Quadrinhos de guerra

postado por Manu Negri



As guerras históricas já foram retratadas em exaustão em filmes, documentários, livros biográficos e de ficção. Mas nem todo mundo está familiarizado com histórias em quadrinhos porque, vamos combinar, rola sim um preconceitozinho. É aquele lance de "ah, mas desenho?", "ah, mas não é coisa de criança?", "super-herói?".

Referenciando Jout Jout, vamos "destabulizar" as coisas (do verbo "acabar com o tabu"). Não é porque uma história é contada através de ilustrações que ela automaticamente vai ser infantilizada. Uma prova disso é a série de mangá (quadrinhos japoneses) (ih, lá vem outro preconceito) Gen Pés Descalços: Keiji Nakazawa relata em 4 volumes o drama do garoto Gen, o alter ego do autor, um sobrevivente da bomba de Hiroshima que precisa lidar com as consequências da destruição na cidade e com a morte de grande parte da família.

Por mais que os traços do desenho não sejam tão elaborados, a cadência de acontecimentos é suficientemente chocante para ficar em evidência. Baseado na própria história de vida de Nakazawa, Gen narra os primeiros momentos antes da bomba cair na cidade, os detalhes da devastação, o desespero, as mortes e a dificuldade em tocar a vida em meio ao caos e falta de comida. É tudo muito impressionante, muito triste e uma grande representação do quão covarde e doente o ser humano pode ser (e depois os EUA vêm falar de terrorismo). A série, inclusive, virou um marco: ganhou live actions, série de TV, animes e até uma ópera.


Já em Maus, de Art Spielgerman, o período da Segunda Guerra retratado é o Holocausto. O escritor expõe a trajetória de seu pai – judeu na era Hitler – e todo seu sofrimento para conseguir sobreviver, contando como os efeitos da guerra atingiram as gerações da família. É impossível não se emocionar e se colocar no lugar dos judeus, da sua luta e dor. Foram tão tratados como animais e sem um pingo de dignidade, que me pergunto COMÉQUI os soldados nazistas conseguiam deitar a cabeça no travesseiro à noite. Digamos que o pai do Art foi bastante forte, perspicaz e dotado de muita, muita sorte pra escapar vivo.

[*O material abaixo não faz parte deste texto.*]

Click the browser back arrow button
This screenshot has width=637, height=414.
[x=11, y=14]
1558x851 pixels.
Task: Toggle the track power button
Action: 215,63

Ah, Maus, em alemão, significa “ratos”. É outra coisa interessante da HQ: os judeus são retratados como ratos, os alemães como gatos, os poloneses como porcos, os franceses sapos e os americanos, cachorros. Foi uma pegada sarcástica do autor, já que nas propagandas nazistas os judeus eram realmente representados por ratos.